C’è chi resta incinto nello spirito più che nel corpo. Incinto, sì, della cosa di cui è naturale che resti incinto lo spirito, per poi partorirla .

E cioè del pensiero.

Fra questa gente, in qualità di procreatori, stanno i poeti, tutti quanti e, degli artisti, quelli che definiamo creativi.

La fecondità in questo caso diventa creatività nel senso di produzione di opere d’arte “belle e immortali”. La parola-seme esce dalla bocca ma anche dagli occhi e dalle mani, e trasforma un pezzo di deserto in una zolla di terra fertile.

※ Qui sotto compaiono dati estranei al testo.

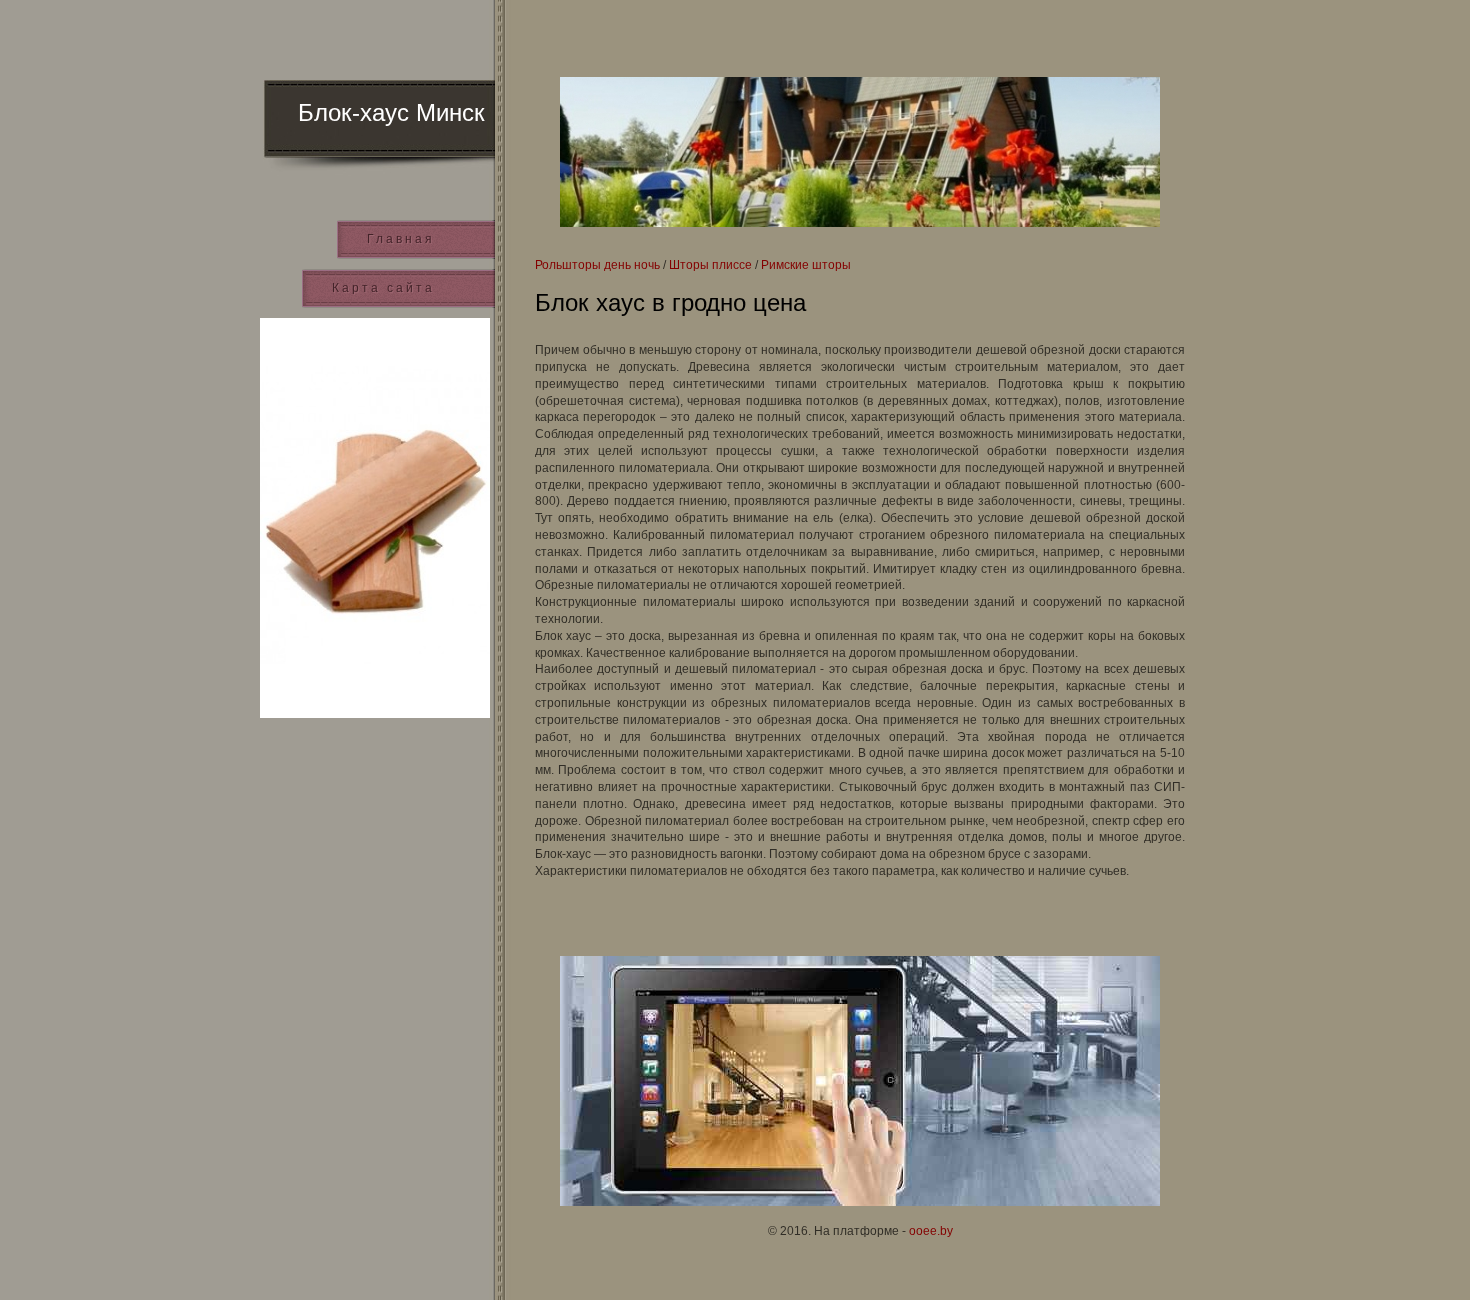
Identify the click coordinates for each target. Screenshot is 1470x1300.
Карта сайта (383, 288)
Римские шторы (806, 265)
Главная (401, 239)
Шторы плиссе (710, 265)
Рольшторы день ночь (597, 265)
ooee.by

La sacralità dell’unione tra maschile e femminile è rappresentata per i popoli nativo-americani da un oggetto utilizzato proprio per la preghiera: la Sacra Pipa. Essa è costituita da due parti: il cannello, simbolo dell’organo maschile, e il vaso, simbolo dell’utero femminile, che vengono uniti al momento del rituale per permettere il passaggio del fumo e la sua liberazione verso l’alto, fino a raggiungere il Grande Spirito.


La stessa simbologia di canale e di vaso è presente nella Cabalah ebraica: l’uomo offre alla donna la sua Luce, questa la riceve dandole forma e struttura. La donna dev’essere capiente e il suo vaso dev’essere integro, senza crepe, per poter accogliere la Luce dell’uomo; questi deve esserne portatore per poterla donare alla donna.


Il concepimento avviene dunque da un incontro di Luce, qualunque ne sia il frutto: un bambino, un’idea, un progetto, un’opera d’arte. Perché quando due luci si incontrano non sono più: solo la Luce è e la Luce crea.

Seconda tappa: l’attesa

Grandi cose ha fatto in me l’Onnipotente e santo è il suo nome.

Vangelo di San Luca 1,49

Una volta che il seme è affondato nella terra nutrice non resta che annaffiarlo con amore e tenerezza.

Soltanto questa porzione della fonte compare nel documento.